Task to complete:
Each record below is to be retyped exactly, with its pictures omitted.

Exercise data:
= = = = =

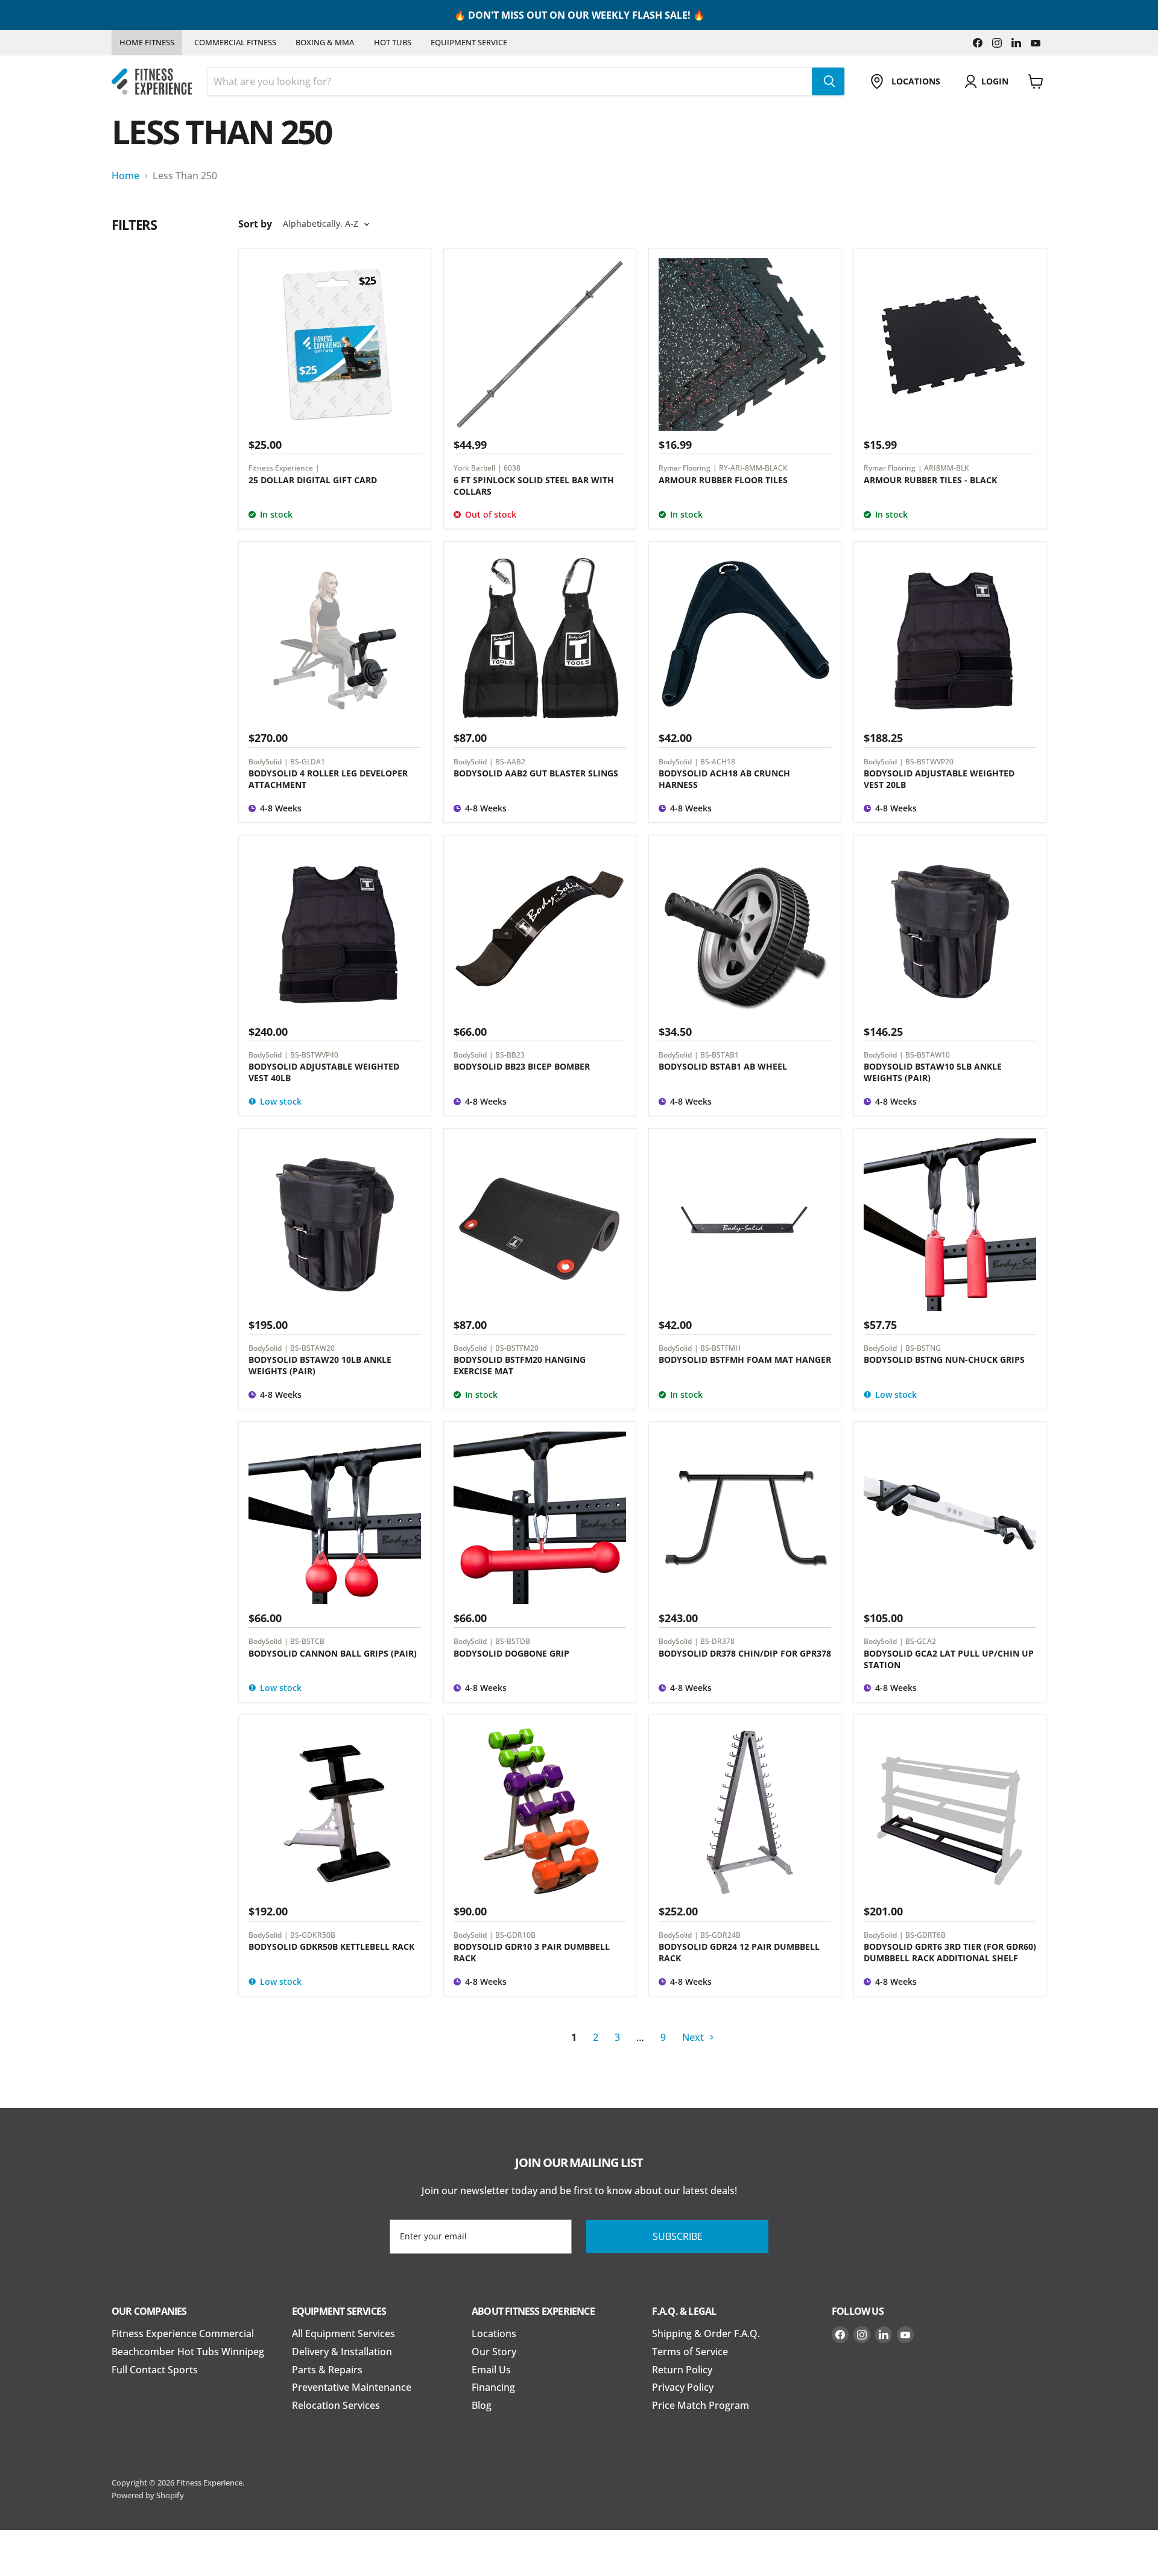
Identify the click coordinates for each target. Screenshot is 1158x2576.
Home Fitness (146, 42)
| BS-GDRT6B (922, 1935)
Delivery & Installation (342, 2351)
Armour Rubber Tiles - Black (930, 480)
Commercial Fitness (235, 42)
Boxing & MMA (325, 42)
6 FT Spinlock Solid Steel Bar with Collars (534, 485)
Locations (494, 2333)
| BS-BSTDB (509, 1641)
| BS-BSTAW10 (924, 1054)
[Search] (828, 81)
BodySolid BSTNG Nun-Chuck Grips (944, 1359)
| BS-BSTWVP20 (926, 761)
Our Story (494, 2351)
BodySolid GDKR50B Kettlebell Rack (331, 1946)
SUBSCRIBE (678, 2236)
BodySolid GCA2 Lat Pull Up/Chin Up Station (949, 1659)
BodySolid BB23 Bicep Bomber (522, 1066)
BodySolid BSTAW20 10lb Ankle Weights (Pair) (319, 1365)
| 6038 (509, 467)
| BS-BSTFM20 (514, 1348)
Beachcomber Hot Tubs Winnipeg (188, 2351)
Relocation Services (336, 2405)
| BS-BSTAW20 (309, 1348)
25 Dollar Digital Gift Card (312, 480)
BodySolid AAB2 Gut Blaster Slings (536, 773)
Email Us (491, 2369)
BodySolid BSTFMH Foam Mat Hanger (745, 1359)
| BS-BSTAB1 (716, 1054)
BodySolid (265, 761)
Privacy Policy (682, 2387)
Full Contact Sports (155, 2369)
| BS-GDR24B (717, 1935)
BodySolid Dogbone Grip (511, 1653)
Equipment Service (469, 42)
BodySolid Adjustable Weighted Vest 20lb (939, 778)
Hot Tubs (392, 42)
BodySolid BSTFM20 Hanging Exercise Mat (520, 1365)
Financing (493, 2387)
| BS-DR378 (714, 1641)
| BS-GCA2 (917, 1641)
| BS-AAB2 (507, 761)
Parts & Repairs (327, 2369)
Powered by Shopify (148, 2495)
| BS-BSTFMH (717, 1348)
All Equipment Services (343, 2333)
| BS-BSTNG (920, 1348)
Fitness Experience (280, 467)
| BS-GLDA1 (304, 761)
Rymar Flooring (684, 467)
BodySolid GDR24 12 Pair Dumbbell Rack (739, 1952)
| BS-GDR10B (512, 1935)
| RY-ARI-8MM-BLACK (750, 467)
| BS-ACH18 (714, 761)
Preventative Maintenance (351, 2387)
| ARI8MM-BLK (943, 467)
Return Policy (682, 2369)
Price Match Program (700, 2405)
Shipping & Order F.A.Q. (706, 2333)
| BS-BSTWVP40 (311, 1054)
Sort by (255, 224)
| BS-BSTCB (304, 1641)
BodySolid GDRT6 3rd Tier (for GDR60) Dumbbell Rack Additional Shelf (950, 1952)
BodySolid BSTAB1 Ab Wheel (723, 1066)
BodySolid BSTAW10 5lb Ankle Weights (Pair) (933, 1072)
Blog (482, 2405)
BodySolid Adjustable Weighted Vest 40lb (323, 1072)
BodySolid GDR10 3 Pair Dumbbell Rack (532, 1952)
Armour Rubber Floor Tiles (723, 480)
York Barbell (474, 467)
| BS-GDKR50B (309, 1935)
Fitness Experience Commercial (183, 2333)
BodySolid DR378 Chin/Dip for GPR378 (745, 1653)
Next (694, 2037)
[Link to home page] (152, 81)
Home (125, 175)
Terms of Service (690, 2351)
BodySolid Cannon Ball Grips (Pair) (332, 1653)
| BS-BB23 (507, 1054)
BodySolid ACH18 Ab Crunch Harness (724, 778)
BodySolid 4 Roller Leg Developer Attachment (328, 778)
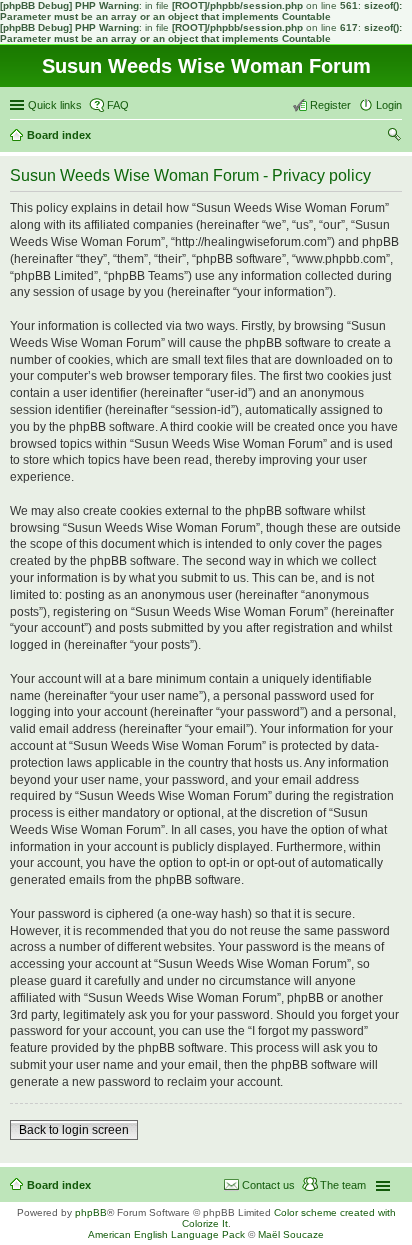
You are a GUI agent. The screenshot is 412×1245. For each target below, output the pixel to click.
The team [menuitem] (343, 1185)
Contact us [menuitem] (268, 1185)
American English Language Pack (166, 1234)
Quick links (55, 105)
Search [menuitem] (394, 137)
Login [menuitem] (389, 105)
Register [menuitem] (330, 105)
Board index (59, 1185)
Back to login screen (74, 1130)
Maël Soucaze (291, 1234)
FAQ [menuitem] (118, 105)
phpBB (91, 1212)
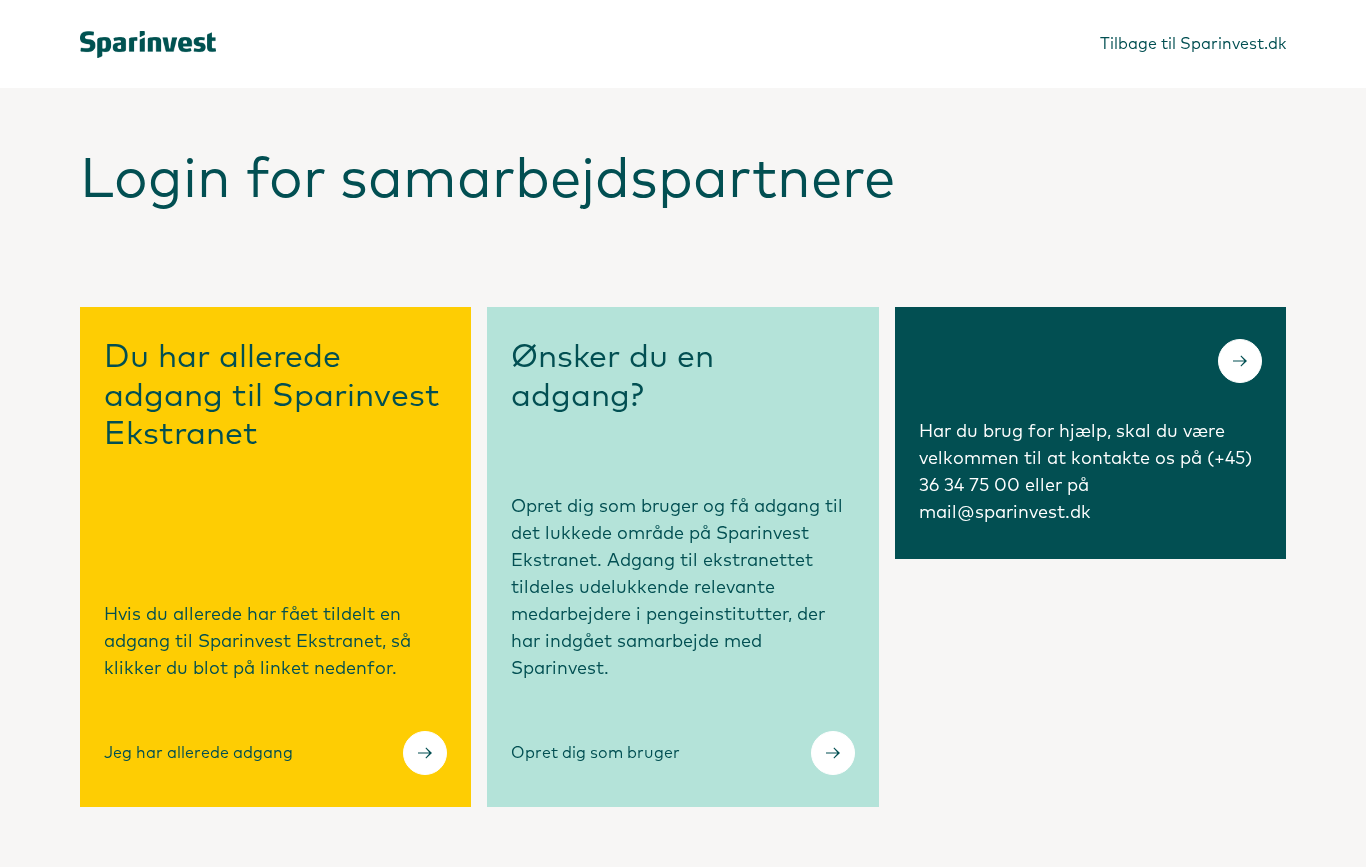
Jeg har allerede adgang (198, 753)
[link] (150, 44)
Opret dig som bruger (595, 753)
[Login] (1240, 361)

= = = = =

Response to this exercise:
Identify the click coordinates for each target. Screenshot is 1158x2576.
Home Fitness (146, 42)
| BS-GDRT6B (922, 1935)
Delivery & Installation (342, 2351)
Armour Rubber Tiles - Black (930, 480)
Commercial Fitness (235, 42)
Boxing & MMA (325, 42)
6 FT Spinlock Solid Steel Bar with Collars (534, 485)
Locations (494, 2333)
| BS-BSTDB (509, 1641)
| BS-BSTAW10 (924, 1054)
[Search] (828, 81)
BodySolid BSTNG Nun-Chuck Grips (944, 1359)
| BS-BSTWVP20 (926, 761)
Our Story (494, 2351)
BodySolid GDKR50B Kettlebell Rack (331, 1946)
SUBSCRIBE (678, 2236)
BodySolid GCA2 Lat Pull Up/Chin Up Station (949, 1659)
BodySolid BB23 Bicep Bomber (522, 1066)
BodySolid BSTAW20 10lb Ankle Weights (Pair) (319, 1365)
| 6038 (509, 467)
| BS-BSTFM20 (514, 1348)
Beachcomber Hot Tubs Winnipeg (188, 2351)
Relocation Services (336, 2405)
| BS-BSTAW20 (309, 1348)
25 Dollar Digital Gift Card (312, 480)
BodySolid AAB2 Gut Blaster Slings (536, 773)
Email Us (491, 2369)
BodySolid BSTFMH Foam Mat Hanger (745, 1359)
| BS-BSTAB1 (716, 1054)
BodySolid (265, 761)
Privacy Policy (682, 2387)
Full Contact Sports (155, 2369)
| BS-GDR24B (717, 1935)
BodySolid Dogbone Grip (511, 1653)
Equipment Service (469, 42)
BodySolid Adjustable Weighted Vest 20lb (939, 778)
Hot Tubs (392, 42)
BodySolid BSTFM20 Hanging Exercise Mat (520, 1365)
Financing (493, 2387)
| BS-DR378 (714, 1641)
| BS-GCA2 (917, 1641)
| BS-AAB2 (507, 761)
Parts & Repairs (327, 2369)
Powered by Shopify (148, 2495)
| BS-BSTFMH (717, 1348)
All Equipment Services (343, 2333)
| BS-BSTNG (920, 1348)
Fitness Experience (280, 467)
| BS-GLDA1 (304, 761)
Rymar Flooring (684, 467)
BodySolid GDR24 12 Pair Dumbbell Rack (739, 1952)
| BS-GDR10B (512, 1935)
| RY-ARI-8MM-BLACK (750, 467)
| BS-ACH18 (714, 761)
Preventative Maintenance (351, 2387)
| ARI8MM-BLK (943, 467)
Return Policy (682, 2369)
Price Match Program (700, 2405)
Shipping & Order F.A.Q. (706, 2333)
| BS-BSTWVP40 (311, 1054)
Sort by (255, 224)
| BS-BSTCB (304, 1641)
BodySolid GDRT6 3rd Tier (for GDR60) Dumbbell Rack Additional Shelf (950, 1952)
BodySolid BSTAB1 Ab Wheel (723, 1066)
BodySolid BSTAW10 5lb Ankle Weights (Pair) (933, 1072)
Blog (482, 2405)
BodySolid Adjustable Weighted Vest 40lb (323, 1072)
BodySolid GDR10 3 Pair Dumbbell Rack (532, 1952)
Armour Rubber Floor Tiles (723, 480)
York Barbell (474, 467)
| BS-GDKR50B (309, 1935)
Fitness Experience Commercial (183, 2333)
BodySolid DR378 Chin/Dip for GPR378 (745, 1653)
Next (694, 2037)
[Link to home page] (152, 81)
Home (125, 175)
Terms of Service (690, 2351)
BodySolid Cannon Ball Grips (Pair) (332, 1653)
| BS-BB23 (507, 1054)
BodySolid ACH18 Ab Crunch Harness (724, 778)
BodySolid 4 Roller Leg Developer Attachment (328, 778)
You are a GUI agent. The screenshot is 412×1245. For each target below, output the pixel to click.
The team [menuitem] (343, 1185)
Contact us [menuitem] (268, 1185)
American English Language Pack (166, 1234)
Quick links (55, 105)
Search [menuitem] (394, 137)
Login [menuitem] (389, 105)
Register [menuitem] (330, 105)
Board index (59, 1185)
Back to login screen (74, 1130)
Maël Soucaze (291, 1234)
FAQ [menuitem] (118, 105)
phpBB (91, 1212)
Jeg har allerede adgang (198, 753)
[link] (150, 44)
Opret dig som bruger (595, 753)
[Login] (1240, 361)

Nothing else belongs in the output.